Examples#

Minimal, focused worked examples — one concept per file. Each is runnable end-to-end under myst-nb (cells execute during sphinx-build; outputs render inline in the rendered HTML).

By capability#

Example	Demonstrates	Minimum extras
Metrics + bootstrap	`pr_auc`, `roc_auc`, `brier_score`, `bootstrap_ci` (BCa / percentile)	none
Evaluate harness	`evaluate` orchestrator, `write_run_result`, schema validation	`[dataframe]`
Calibration	Platt + isotonic recalibration, ECE before/after	none
Leakage detection	Exact dupe, normalized-form, label-conflict checks	`[dataframe]`
Claims + gates	`EvidenceGate` composition for release decisions	`[dataframe]`
Paired comparison	`paired_bootstrap_diff`, MDE for two-scorer comparisons	none
Prompt-injection walkthrough	Full pipeline on synthetic OWASP fixtures	`[dataframe]`
PyTorch scorer	Wrapping a PyTorch model as a `Scorer` (skip-execed in CI)	`[dataframe]`, `torch`
Nested seed-split	LODO k-fold × multi-seed × stratified train/val composition	none
Callable embedder for dedup	`EmbeddingCosineStrategy` with `make_minilm_embedder` / custom embedders	`[embeddings]` (optional)

Material provided:
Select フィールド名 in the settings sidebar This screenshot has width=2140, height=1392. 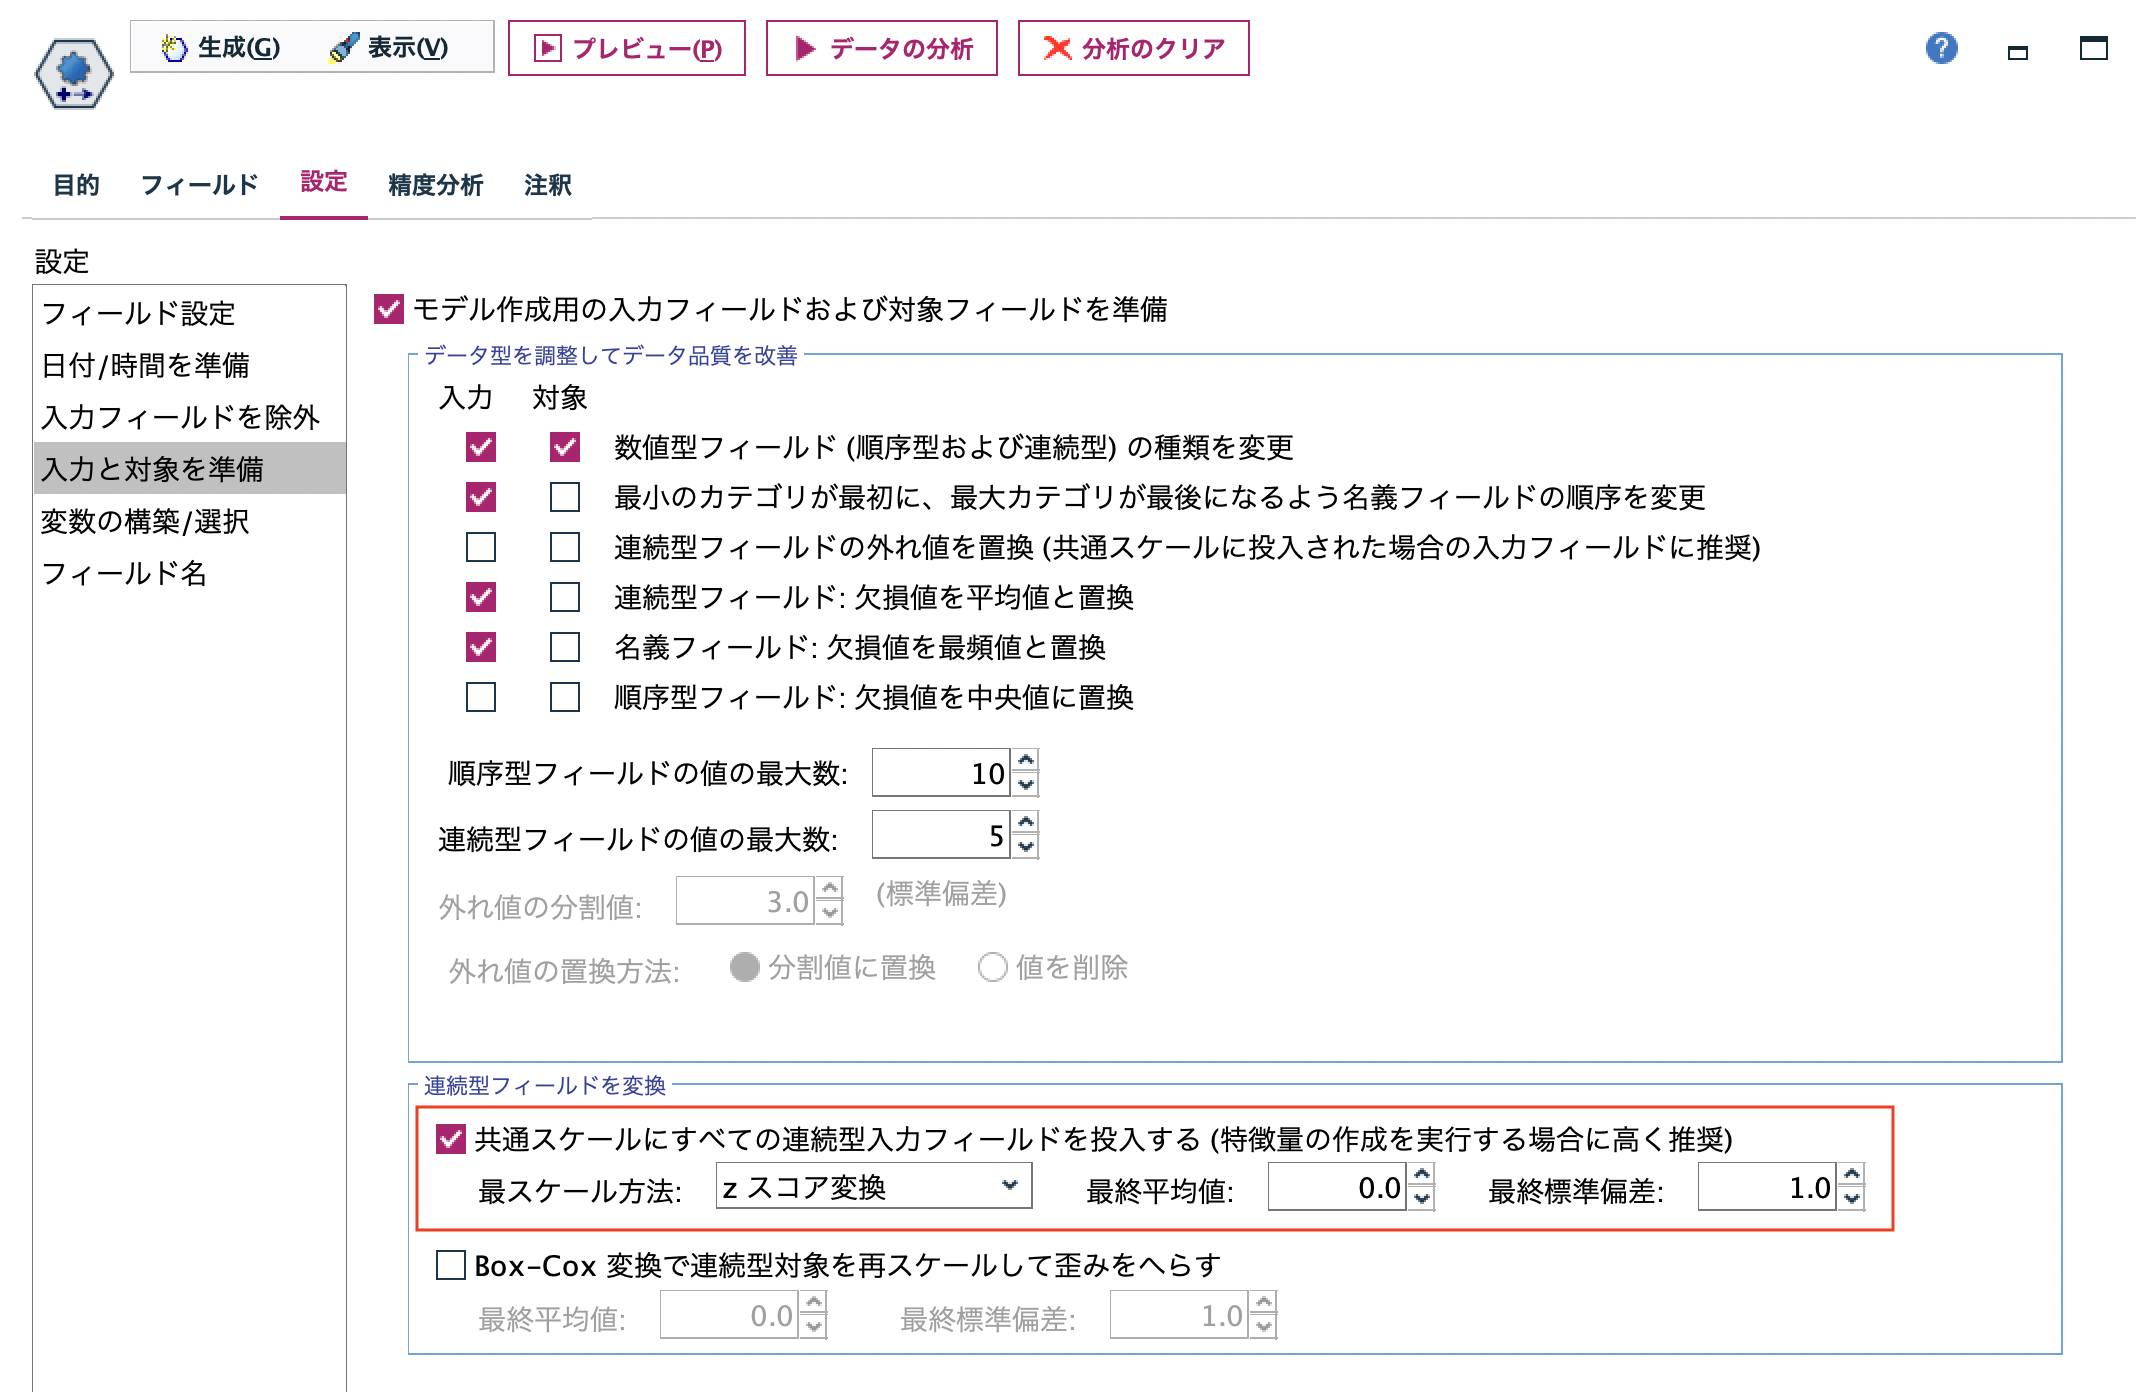[x=126, y=575]
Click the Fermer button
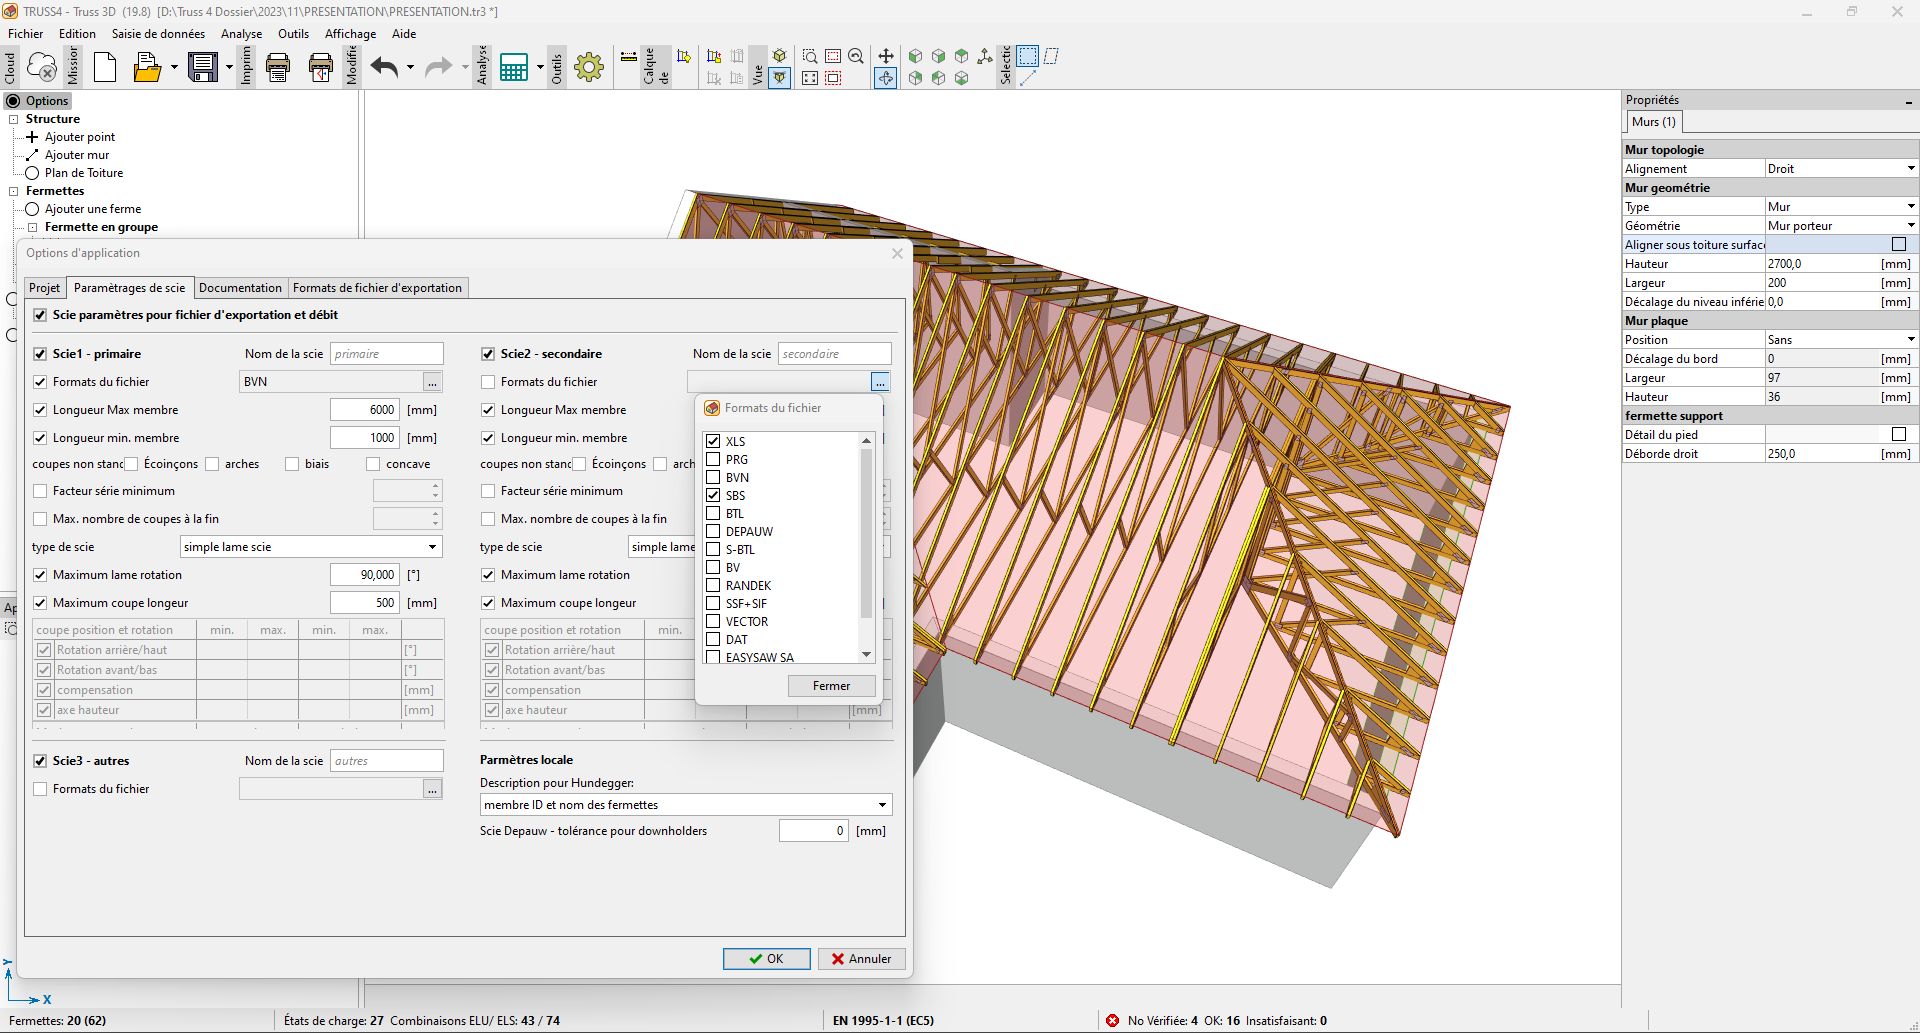Viewport: 1920px width, 1033px height. click(831, 686)
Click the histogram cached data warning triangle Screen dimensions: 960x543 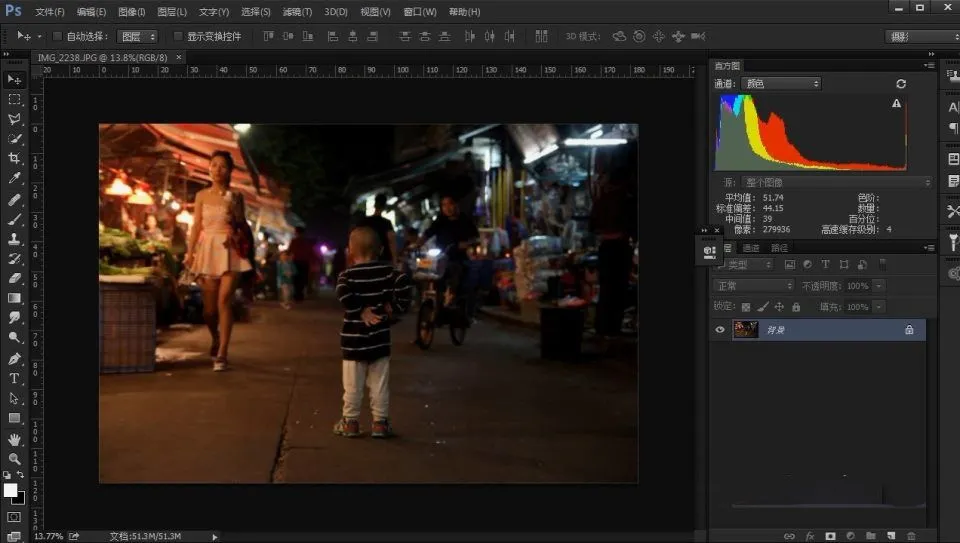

Task description: From the examples page above, write out word for word the passage starting with "Minimal, focused worked" and going on through "the rendered HTML).".

Solved problem:
Minimal, focused worked examples — one concept per file. Each is runnable end-to-end under myst-nb (cells execute during sphinx-build; outputs render inline in the rendered HTML).